If Chabot’s data analysis were to be accepted (which it is not), this does not make a joke of the claim that Sodium Azide can provide a peaceful death.

The data on the nature a death from Sodium Azide is relatively young. Yes, there is little hard science at the moment but watch this space because as time goes by there will be.

Any alleged sloppiness in the Sodium Azide data is more down to the need for that data to be gathered clandestinely. Being present at a person’s death is still a legal grey area. Utmost caution is required.

That CLW has been able to collate data of the known deaths among their members is something they should be commended for.

But this is not good enough for Boudewijn who, it seems, has assumed the mantel of Azide Expert. ‘I cannot warn enough about drug X as a suicide drug’.

As Chabot’s opinion piece nears its climax, his arguments sound increasingly hysterical.

There is CLW Chairman Jos Van Wijk who is accused of exploiting the 26,000 odd members of CLW at a time when they are ‘in an unstable phase of life’.

Call the elderly membership of CLW many things, but patronise them at your peril!

Van Wijk is also, apparently, guilty of not showing compassion to people who are less strong in life than he is.

While I’m not the first one to say that Jos has a penchant for bluster from time to time (he is an angry Dutch Baby Boomer after all), his approach, in my opinion, has been largely successful.

Unlike NVVE, a group which personifies the Dutch euthanasia establishment, CLW have single-handedly kept the issue of older people’s right to self-determination on the Dutch political agenda.

And then there is Chabot’s grasping of as many sordid examples of unsuitable deaths as he can, including that of Dutch teenager Ximena Knoll.

Ximena suicided using sodium nitrite around the same time that CLW launched their Middel X campaign. While her premature death is indeed tragic, CLW were hardly to blame.

As with other cases of teenage suicide that have made it into the mainstream media, it is the parents who took to the warpath looking for someone/ something to blame: rather than looking closer to home to determine how such a tragedy could have been prevented.

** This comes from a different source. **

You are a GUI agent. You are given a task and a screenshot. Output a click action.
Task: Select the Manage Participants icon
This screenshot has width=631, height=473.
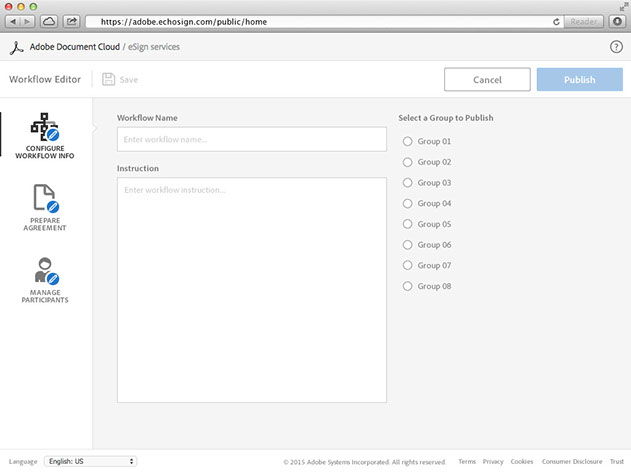click(45, 271)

Chabot concludes his column with what can only be described as an attempt of the high moral ground.

In his book, he writes, ‘I was never secretive about the name of lethal substances and I did not withhold any toxicological information. You must be able to base the one-off decision on how to end your life on public and complete data’.

Sorry, did I hear him right?

My good colleague fudges the truth and the single inorganic salt death that he has been able to witness and then tries to argue for disclosure of toxicological information and a need for ‘public and complete data’.

The pot has called the kettle black

But Chabot’s final cudgel concerns the relatively few deaths that CLW have recorded among their members in the five years since their campaign as proof that the membership of CLW has no confidence in its leadership.

Only 30 deaths from a membership of 26,000+

It is on this point that the greatest disservice is done.

If there is one thing that everyone in the right to die movement can agree on it is that everyone wants choice.

Most of us will never use that choice but we will all draw comfort from knowing that we will have control over when and how our days will end.

This is the argument that underwrites all our efforts at Exit.

Being a member of Exit and reading the Peaceful Pill Handbook can make you live a longer and happier life.

Why?

Because you are back in control and you can get on with living. Rather than worrying about how you might die.

Chabot can and does know better.

He should not go unchallenged in this prominent column in one of the Netherland’s most respected broadsheets.